> **YOUR OBJECTIVE**: What you return must be an exact copy of the lines in the listing below between the line holding "Given: Choose Continue with Apple text label" and the line holding "1024x563 pixels.", inclusive, and nothing more.

-- WORKING DATA follows --

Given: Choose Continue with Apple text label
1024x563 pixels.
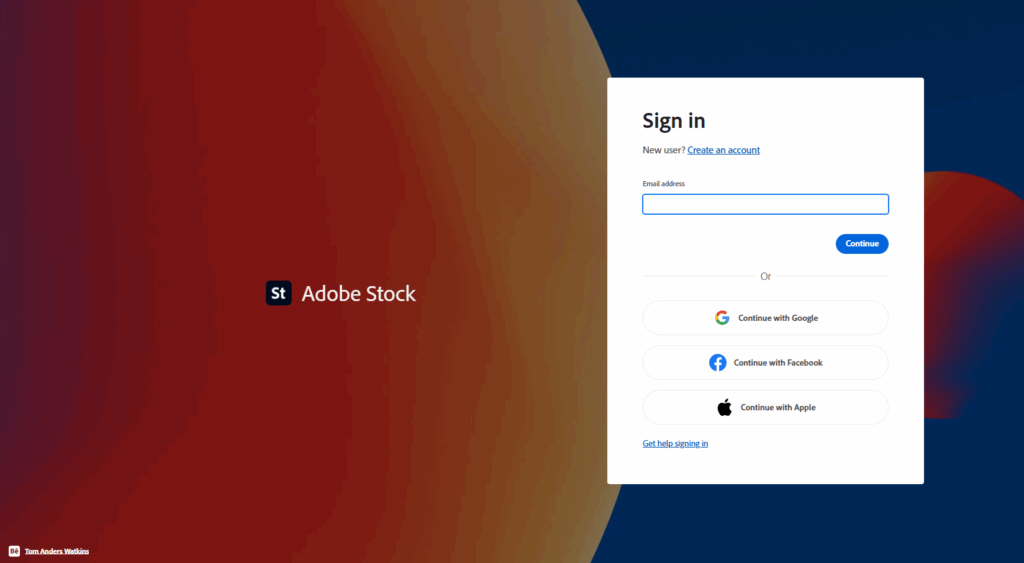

-- WORKING DATA concluded --
-- WORKING DATA follows --

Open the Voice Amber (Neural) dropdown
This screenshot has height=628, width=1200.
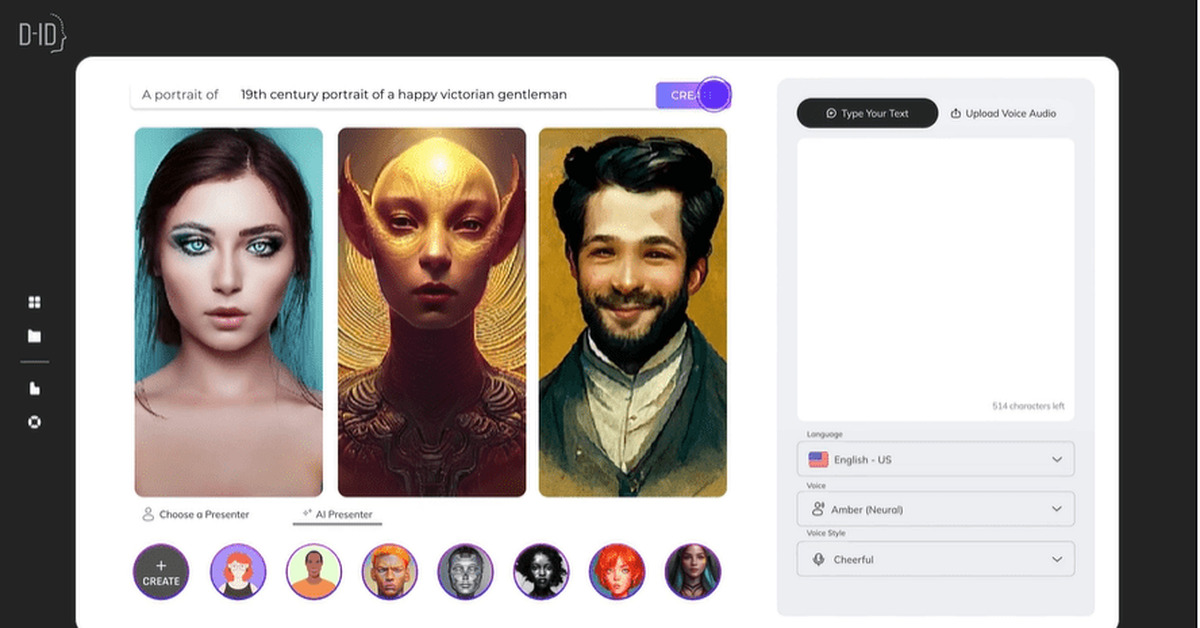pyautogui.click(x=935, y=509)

-- WORKING DATA concluded --
-- WORKING DATA follows --

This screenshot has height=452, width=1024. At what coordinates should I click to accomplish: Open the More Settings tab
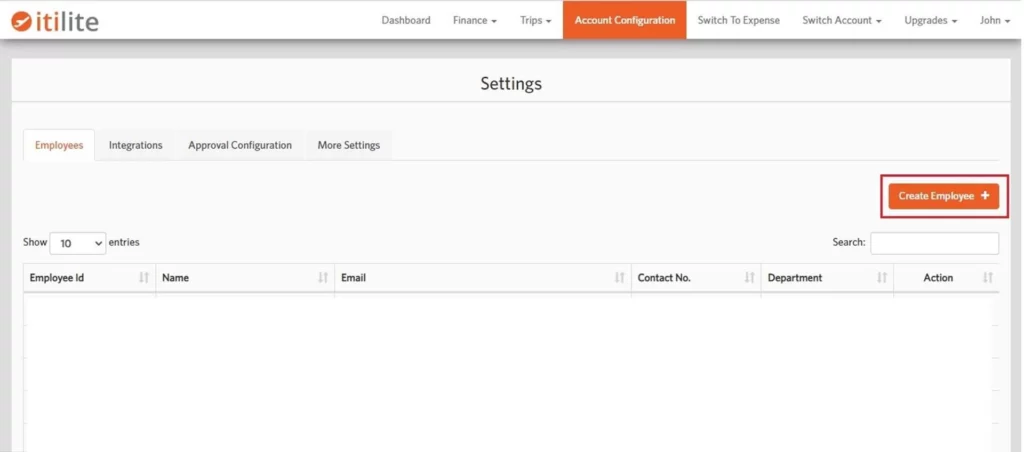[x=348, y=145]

-- WORKING DATA concluded --

> **TASK ANSWER**:
Given: Choose Continue with Apple text label
1024x563 pixels.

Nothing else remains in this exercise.